NFL
Nic nie wskazuje na to, żeby sytuacja miała się poprawić

Fatalne wieści z Dubaju. Wyjaśniamy, co z meczem Igi Świątek
Już co najmniej trzy godziny opóźnienia przed meczem Igi Świątek! Pogoda torpeduje zmagania w Dubaju i nic nie wskazuje na to, żeby sytuacja miała się poprawić. Polka musi czekać na zakończenie starcia Jasmine Paolini – Eva Lys (ich mecz został przerwany przy piłce meczowej dla Włoszki), ale prognozy są fatalne i w ciągu najbliższych godzinach wciąż ma padać. Wyjaśniamy, co z pojedynkiem drugiej rakiety świata.
Nieco po godz. 8.00 na korcie centralnym rozpoczęło się starcie Jasmine Paolini z Evą Lys. Po pierwszym secie wydawało się, że Iga Świątek może szybko rozpocząć swój mecz, bo Włoszka wygrała 6:2, jednak tak się nie stało.
Deszcz aż do wieczora! Fatalne prognozy w Dubaju.
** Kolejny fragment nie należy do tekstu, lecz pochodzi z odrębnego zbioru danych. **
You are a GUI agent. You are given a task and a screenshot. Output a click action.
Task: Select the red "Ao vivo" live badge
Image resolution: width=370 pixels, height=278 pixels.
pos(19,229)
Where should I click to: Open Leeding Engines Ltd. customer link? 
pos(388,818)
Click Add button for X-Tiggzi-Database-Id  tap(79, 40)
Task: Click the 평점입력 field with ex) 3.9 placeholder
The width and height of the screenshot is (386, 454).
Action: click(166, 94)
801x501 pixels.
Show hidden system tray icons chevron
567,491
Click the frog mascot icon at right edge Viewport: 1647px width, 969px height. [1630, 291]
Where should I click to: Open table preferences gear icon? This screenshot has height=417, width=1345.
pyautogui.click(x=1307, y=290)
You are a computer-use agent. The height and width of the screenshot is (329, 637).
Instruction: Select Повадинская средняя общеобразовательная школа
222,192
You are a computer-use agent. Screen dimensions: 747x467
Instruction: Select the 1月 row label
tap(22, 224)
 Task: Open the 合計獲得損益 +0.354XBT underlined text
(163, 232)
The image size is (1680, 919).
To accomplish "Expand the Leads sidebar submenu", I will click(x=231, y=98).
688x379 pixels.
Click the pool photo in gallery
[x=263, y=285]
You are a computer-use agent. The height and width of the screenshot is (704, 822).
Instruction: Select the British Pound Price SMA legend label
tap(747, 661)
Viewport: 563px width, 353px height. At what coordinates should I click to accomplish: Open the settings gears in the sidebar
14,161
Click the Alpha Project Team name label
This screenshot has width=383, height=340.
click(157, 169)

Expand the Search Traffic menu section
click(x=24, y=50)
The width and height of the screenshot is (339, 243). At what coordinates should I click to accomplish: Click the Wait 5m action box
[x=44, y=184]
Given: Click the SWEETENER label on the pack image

To kluczowe wieści dla Igi Świątek
Druga odsłona ich starcia jest ciągle przerywana z powodu problemów z pogodą. Nad Dubajem pada deszcz i przez to zawodniczki nie mogą grać. Włoszka i Niemka co chwilę schodzą z kortu, który jest osuszany, a gra została wstrzymana aż do godz. 15.00.
Co prawda Paolini jest o krok od zwycięstwa, bo prowadzi 6:5, 40:30 i ma piłkę meczową, jednak wciąż czeka na wznowienie pojedynku. A to kluczowe wieści dla Świątek, bo jej spotkanie z Wiktorią Azarenką rozpocznie się tuż po tym meczu. W tej chwili nasza rodaczka musi uzbroić się w cierpliwość.
Nie przegap: WTA w Dubaju: Iga Świątek — Wiktoria Azarenka [RELACJA NA ŻYWO]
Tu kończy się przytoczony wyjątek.